The task:
Go to the line that contains "Task: Click the" and transcribe from there to the end of the entries, that line and the last one included.

⁂

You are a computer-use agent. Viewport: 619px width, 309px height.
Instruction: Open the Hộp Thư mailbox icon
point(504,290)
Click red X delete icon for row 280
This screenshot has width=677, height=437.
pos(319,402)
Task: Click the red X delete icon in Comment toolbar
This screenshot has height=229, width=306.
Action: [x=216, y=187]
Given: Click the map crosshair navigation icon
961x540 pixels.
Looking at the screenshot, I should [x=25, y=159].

⁂

Response for this exercise:
Task: Click the red X delete icon in Comment toolbar
This screenshot has height=229, width=306.
Action: [x=216, y=187]
Given: Click the map crosshair navigation icon
961x540 pixels.
Looking at the screenshot, I should [x=25, y=159].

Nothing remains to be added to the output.